Et ses paroles ont été suivies d’effet puisque la BCE a décidé de continuer à accepter les titres de dette portugaise dans ses échanges avec les banques du pays alors qu’en temps normal, la BCE n'accepte ces titres que s'ils sont bien notés par  les agences, afin de ne pas prendre de risques. Cela revient tout bonnement à ignorer la notation donnée par Moody’s. Le président de la BCE a annoncé que son institution avait levé "jusqu'à nouvel ordre" toute condition relative à la notation de crédit pour les titres de dette portugais qu'elle accepte en contrepartie de  prêts, dits "collatéraux". Une décision justifiée par le fait que le Portugal a engagé des  réformes jugées "appropriées" par la BCE.

Jean-Claude Juncker appelle les agences à la responsabilité et plaide pour la création d’une agence de notation européenne

Le président de l’Eurogroupe et Premier ministre luxembourgeois a apporté sa contribution à la charge européenne contre les agences de notation, jugeant le 7 juillet 2011 à Berlin "irrationnelle et déraisonnable" la dégradation de la note de pays de la zone euro qui sont soutenus par leurs partenaires et qui mènent des programmes de réformes.

"On ne peut pas dire dès le début que cela ne cela ne mènera à rien", estime en effet le président de l’Eurogroupe qui s’est montré particulièrement choqué du fait que Moody’s a pris sa décision précisément à un moment où le Portugal a annoncé des mesures significatives. C’est à ses yeux typiquement le genre de pratiques qui pourraient décourager les gouvernements d’entreprendre des réformes.

Le président de l’Eurogroupe a donc appelé les agences de notation à "un comportement plus responsable". "Si les agences de notation continuent d’agir ainsi, elles vont perdre de l’influence", a encore mis en garde Jean-Claude Juncker qui rappelle qu’il a "toujours plaidé pour une agence de notation européenne". Certes, il reconnaît qu’elle ne sera pas aisée à mettre en place, mais cela permettrait "de mieux juger des perspectives à moyen terme des Etats européens".

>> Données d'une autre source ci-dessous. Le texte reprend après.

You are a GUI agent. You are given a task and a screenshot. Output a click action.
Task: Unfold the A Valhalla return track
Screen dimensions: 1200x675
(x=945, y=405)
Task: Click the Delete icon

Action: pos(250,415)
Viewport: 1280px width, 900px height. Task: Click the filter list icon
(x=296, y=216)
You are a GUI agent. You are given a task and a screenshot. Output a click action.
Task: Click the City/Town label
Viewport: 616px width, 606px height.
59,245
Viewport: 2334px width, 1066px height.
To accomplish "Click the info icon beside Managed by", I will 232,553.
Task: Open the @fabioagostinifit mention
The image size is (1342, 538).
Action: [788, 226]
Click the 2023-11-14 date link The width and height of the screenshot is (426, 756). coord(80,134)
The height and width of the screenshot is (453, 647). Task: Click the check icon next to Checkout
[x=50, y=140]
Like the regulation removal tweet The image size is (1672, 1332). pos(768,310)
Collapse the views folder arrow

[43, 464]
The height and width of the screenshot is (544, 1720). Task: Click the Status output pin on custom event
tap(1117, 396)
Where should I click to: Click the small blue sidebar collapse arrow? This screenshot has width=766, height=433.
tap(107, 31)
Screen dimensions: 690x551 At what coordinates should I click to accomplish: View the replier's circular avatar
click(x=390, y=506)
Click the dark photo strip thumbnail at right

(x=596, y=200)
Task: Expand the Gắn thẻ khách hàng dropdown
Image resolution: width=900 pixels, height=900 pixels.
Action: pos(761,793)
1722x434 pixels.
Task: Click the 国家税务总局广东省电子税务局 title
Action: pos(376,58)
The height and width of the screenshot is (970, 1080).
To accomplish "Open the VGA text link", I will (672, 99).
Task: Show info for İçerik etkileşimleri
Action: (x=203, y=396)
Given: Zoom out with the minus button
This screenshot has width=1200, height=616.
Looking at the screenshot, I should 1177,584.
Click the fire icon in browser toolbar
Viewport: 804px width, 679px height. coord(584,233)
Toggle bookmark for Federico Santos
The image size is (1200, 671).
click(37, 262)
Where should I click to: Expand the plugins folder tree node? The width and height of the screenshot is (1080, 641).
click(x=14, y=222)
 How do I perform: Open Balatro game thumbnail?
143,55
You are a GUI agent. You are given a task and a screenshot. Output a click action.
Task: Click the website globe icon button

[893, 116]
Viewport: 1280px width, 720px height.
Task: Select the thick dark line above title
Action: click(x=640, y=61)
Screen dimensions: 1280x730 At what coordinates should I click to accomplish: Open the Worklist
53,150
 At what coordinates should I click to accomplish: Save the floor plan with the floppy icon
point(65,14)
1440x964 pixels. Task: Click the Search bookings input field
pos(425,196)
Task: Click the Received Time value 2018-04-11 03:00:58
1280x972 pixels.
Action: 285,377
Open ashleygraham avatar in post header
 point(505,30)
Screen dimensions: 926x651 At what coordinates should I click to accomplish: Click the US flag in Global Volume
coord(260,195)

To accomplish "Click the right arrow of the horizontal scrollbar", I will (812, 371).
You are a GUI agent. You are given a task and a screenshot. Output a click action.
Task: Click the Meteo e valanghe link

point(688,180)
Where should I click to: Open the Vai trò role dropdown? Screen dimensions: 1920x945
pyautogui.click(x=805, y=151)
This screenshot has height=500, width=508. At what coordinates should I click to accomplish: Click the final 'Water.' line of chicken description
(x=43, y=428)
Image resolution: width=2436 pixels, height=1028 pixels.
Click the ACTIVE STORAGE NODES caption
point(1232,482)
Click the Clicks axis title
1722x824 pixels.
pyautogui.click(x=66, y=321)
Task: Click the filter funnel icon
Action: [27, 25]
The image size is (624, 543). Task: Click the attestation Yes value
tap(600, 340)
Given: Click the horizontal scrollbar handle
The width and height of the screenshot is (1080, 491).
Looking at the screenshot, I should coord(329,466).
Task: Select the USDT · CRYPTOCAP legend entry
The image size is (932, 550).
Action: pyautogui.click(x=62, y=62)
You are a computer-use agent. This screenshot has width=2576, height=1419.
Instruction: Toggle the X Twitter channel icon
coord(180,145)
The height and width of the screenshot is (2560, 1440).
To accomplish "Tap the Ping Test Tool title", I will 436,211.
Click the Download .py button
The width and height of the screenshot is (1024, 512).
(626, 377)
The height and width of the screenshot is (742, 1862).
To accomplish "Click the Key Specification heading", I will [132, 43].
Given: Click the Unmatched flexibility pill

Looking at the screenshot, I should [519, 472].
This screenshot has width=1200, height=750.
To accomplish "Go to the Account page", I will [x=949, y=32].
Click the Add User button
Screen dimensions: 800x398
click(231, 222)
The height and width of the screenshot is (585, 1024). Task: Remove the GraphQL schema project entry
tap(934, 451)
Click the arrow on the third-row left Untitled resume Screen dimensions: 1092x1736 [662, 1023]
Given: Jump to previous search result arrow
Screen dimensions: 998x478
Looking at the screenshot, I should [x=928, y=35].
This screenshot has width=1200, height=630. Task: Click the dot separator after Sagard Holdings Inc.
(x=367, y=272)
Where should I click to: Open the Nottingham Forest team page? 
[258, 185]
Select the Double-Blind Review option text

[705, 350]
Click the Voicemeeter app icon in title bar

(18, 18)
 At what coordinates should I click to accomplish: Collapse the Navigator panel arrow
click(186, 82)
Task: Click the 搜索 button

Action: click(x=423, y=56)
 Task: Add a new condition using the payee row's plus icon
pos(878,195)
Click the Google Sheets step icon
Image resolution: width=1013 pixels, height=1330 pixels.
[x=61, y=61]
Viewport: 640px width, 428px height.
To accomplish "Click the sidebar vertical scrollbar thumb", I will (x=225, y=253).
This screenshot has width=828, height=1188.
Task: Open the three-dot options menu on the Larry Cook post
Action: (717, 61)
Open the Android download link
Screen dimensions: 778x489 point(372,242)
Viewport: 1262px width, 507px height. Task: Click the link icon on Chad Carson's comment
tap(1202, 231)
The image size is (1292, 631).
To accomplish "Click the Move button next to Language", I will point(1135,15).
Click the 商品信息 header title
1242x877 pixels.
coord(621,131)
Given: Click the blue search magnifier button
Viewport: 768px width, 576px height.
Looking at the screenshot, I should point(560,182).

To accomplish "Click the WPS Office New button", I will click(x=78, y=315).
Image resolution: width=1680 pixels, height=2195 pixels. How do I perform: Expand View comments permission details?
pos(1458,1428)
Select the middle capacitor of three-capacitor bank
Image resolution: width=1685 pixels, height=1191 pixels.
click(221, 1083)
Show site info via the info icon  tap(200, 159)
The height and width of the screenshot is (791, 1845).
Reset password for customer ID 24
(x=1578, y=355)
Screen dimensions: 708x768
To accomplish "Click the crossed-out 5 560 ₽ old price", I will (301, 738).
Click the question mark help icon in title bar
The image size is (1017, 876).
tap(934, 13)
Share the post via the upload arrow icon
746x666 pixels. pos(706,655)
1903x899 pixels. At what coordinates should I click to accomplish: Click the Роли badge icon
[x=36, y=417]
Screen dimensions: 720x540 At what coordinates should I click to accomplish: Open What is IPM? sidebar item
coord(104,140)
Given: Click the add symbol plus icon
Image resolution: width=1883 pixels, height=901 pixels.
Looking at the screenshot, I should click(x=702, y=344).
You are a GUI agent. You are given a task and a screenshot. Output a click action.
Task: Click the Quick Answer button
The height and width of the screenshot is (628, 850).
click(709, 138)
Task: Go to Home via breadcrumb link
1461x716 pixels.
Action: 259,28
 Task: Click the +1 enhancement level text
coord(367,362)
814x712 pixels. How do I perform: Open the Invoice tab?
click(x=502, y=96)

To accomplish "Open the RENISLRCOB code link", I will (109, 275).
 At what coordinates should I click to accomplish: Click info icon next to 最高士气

José Manuel Barroso a soutenu le 8 juillet 2011 l'idée d'une agence de notation basée en Europe. "Il y a en Europe de l'expertise sur ce sujet et certains acteurs sont en train d'envisager la création d'une telle agence ou de plusieurs agences", a-t-il déclaré. "C'est au marché qu'il appartient de décider, mais il me semble étrange qu'il n'y ait pas une seule agence venant d'Europe", avait-il déjà indiqué dans le courant de la semaine, accusant celles qui ont aujourd'hui pignon sur rue d'avoir "un parti pris" contre l'Europe.